Count the lines in the entries below that contain the string "accomplish", treating case as significant, and give only the number.
#####
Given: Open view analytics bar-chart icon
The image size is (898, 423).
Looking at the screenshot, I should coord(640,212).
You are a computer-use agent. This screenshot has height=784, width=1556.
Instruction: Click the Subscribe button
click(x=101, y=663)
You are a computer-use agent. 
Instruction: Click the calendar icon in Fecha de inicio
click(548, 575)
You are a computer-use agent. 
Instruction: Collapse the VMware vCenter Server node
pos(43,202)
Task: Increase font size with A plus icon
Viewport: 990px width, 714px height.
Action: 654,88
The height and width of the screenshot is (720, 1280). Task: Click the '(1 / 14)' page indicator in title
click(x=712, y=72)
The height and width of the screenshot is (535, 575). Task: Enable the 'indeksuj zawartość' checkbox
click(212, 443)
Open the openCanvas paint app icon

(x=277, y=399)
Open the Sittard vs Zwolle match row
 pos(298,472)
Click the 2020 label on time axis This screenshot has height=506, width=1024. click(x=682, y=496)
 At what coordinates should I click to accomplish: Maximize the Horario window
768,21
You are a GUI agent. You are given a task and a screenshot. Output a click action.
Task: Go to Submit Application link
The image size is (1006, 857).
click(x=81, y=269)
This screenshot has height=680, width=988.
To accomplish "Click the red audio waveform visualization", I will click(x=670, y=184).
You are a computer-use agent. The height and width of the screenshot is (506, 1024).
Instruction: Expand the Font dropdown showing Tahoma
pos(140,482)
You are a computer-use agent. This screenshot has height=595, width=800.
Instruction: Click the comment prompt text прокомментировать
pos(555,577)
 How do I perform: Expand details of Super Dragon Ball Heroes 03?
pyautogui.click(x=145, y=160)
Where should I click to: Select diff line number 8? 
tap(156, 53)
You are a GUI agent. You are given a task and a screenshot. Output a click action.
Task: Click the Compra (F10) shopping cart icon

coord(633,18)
#####
**Solution:** 2